## Texte du document
Docteur Spider – Dimanche 20 octobre 2013, à 21:11

Kang Je-Gyu, interview exclusive

Pour sa cinquième édition, le Festival de Film Coréen de Strasbourg a invité deux réalisateurs de renom : JEON Soo-il, et KANG Je-gyu. Le premier est un réalisateur indépendant, le second fait des blockbusters. Deux cinémas a priori très différents. Nous avons donc profité de leur présence pour les interviewer. Après la séance de My Way, nous avons pu questionner Kang Je-Gyu sur sa façon de faire des films.  

Chers lecteurs, vous découvrirez dans les lignes qui suivent que le réalisateur a passés quatre ans à Hollywood pour financer un film de SF américain, que son prochain film se passera... en France !, et bien plus encore 

ShoShoSein : Depuis Shiri, vous ne réalisez que des films de guerre ou d'espionnage sur le thème de la relation entre les deux Corée, est-ce que vous avez envie d'explorer d'autres registres ? 

Kang Je-Gyu : Après avoir fait Frères de sang, je m'étais dit que je ne ferais plus de film de guerre, car c'est beaucoup trop éprouvant physiquement et psychologiquement. Frères de sang et Far Away, on peut effectivement les qualifier de films de guerre, mais ceux-ci ont un style très différent. Mon prochain film aura pour décors l'Exposition Universelle de 1900 qui avait eu lieu à Paris. Une troupe d'artistes coréens y étaient présente. Ce sera un drame, avec une tonalité plus légère que dans mes films précédents. Aujourd'hui, j'ai une étiquette de réalisateur de film de guerre. Je veux montrer que je n'ai pas un style prédéfini. Ce que j'aime dans le cinéma, c'est qu'il n'a pas de limite. Je veux nager librement dans cette mer qu'est le cinéma et aller dans toutes les directions.  

SSS : Lors de la présentation que vous avez faite après la projection tout à l'heure, vous avez dit que vous aviez un autre projet de film quand on vous a proposé My Way. De quoi s'agissait-il ?

## Données affichées
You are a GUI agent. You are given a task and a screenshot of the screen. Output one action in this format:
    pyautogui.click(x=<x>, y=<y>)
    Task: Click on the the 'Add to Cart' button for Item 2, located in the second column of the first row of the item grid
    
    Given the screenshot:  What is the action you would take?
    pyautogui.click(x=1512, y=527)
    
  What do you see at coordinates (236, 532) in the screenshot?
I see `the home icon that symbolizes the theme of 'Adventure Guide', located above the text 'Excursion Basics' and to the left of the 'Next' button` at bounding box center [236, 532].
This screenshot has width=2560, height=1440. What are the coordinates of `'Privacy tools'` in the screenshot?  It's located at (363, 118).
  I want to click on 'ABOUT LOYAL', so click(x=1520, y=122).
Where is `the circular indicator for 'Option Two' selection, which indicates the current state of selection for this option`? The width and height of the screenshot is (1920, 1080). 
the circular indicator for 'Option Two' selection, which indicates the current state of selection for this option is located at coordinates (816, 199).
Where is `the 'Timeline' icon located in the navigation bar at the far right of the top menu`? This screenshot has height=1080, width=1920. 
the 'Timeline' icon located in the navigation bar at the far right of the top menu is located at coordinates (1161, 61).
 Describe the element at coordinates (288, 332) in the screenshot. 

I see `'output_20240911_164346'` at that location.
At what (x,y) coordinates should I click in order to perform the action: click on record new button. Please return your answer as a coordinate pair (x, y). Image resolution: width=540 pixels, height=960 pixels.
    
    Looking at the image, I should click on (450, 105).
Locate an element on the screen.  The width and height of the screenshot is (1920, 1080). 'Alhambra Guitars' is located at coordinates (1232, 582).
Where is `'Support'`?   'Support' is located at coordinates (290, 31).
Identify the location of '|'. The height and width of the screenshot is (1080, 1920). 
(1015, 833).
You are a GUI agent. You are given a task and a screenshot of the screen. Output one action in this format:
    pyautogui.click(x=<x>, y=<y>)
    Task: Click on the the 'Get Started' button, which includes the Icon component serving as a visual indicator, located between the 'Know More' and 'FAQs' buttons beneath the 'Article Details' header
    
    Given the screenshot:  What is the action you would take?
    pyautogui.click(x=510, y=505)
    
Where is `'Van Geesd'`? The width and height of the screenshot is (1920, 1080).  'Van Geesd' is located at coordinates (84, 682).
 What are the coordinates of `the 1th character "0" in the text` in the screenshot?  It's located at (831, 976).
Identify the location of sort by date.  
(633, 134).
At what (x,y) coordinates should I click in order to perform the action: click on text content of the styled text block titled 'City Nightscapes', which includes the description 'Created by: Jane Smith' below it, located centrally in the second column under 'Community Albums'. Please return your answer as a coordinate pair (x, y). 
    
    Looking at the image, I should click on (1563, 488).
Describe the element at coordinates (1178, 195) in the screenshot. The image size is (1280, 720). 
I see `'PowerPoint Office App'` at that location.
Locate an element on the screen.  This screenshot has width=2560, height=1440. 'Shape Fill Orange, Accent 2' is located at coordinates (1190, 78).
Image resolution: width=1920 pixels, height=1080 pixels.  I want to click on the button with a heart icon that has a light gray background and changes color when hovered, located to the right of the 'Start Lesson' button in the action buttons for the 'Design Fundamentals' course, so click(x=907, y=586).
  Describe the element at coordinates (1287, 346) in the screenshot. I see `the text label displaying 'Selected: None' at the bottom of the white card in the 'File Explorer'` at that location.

## Exercice écrit
D'après l'entretien avec Kang Je-Gyu, dans quel décor se passera son prochain film ?

## Réponse
Dans le décor de l'Exposition universelle de 1900, qui a eu lieu à Paris.